The problem :: Where does the word "input" appear in the entries below? Copy each line that holds it.

== Segment start ==

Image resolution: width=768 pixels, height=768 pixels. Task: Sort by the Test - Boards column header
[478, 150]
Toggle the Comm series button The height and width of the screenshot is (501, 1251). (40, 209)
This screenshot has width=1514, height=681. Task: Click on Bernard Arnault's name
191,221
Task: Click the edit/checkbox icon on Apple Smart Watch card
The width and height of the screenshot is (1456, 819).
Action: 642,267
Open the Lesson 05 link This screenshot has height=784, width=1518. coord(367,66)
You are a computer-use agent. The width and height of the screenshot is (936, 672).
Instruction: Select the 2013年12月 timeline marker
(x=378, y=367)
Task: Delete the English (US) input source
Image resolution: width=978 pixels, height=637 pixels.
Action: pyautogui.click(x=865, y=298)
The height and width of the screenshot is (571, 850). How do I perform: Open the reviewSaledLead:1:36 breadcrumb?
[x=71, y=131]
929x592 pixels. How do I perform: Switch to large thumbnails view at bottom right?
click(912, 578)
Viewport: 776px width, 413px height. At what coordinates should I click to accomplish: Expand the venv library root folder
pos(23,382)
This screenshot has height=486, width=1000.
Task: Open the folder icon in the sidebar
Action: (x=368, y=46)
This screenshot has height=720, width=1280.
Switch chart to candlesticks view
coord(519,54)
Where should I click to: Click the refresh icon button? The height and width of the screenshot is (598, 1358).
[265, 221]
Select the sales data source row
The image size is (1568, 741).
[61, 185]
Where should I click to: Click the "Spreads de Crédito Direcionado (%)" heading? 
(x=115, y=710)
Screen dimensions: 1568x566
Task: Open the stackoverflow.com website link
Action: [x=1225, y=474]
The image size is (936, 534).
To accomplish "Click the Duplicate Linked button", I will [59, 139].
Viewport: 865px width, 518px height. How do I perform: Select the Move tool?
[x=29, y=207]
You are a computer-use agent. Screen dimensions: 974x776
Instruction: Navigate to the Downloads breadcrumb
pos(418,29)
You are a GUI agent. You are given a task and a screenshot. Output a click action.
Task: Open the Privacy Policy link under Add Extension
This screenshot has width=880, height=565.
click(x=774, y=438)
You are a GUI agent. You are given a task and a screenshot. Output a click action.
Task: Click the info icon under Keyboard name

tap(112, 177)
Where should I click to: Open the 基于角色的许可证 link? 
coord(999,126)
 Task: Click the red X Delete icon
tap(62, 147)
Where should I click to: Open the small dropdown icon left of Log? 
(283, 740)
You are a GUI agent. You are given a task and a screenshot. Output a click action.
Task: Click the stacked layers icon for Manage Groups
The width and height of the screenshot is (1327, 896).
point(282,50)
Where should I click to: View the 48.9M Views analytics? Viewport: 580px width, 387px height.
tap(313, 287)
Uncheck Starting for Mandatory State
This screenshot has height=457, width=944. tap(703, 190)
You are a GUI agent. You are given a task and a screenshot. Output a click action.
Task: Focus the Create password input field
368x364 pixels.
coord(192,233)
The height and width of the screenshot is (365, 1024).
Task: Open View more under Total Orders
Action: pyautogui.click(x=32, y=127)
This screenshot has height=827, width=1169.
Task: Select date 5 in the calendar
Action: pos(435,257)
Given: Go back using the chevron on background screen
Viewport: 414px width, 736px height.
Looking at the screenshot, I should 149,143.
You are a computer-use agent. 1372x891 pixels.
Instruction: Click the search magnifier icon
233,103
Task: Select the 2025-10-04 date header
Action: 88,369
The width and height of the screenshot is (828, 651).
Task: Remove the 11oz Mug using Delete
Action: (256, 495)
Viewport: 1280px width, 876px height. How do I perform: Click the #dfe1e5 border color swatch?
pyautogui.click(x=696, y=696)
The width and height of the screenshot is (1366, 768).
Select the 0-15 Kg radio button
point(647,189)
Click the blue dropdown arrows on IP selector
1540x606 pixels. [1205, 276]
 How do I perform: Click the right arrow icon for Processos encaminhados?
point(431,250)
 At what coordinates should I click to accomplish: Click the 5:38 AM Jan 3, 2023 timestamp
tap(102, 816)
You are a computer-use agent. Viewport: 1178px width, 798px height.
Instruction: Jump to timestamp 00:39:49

== Segment end ==

Solution for this exercise ::
Task: Delete the English (US) input source
Task: Focus the Create password input field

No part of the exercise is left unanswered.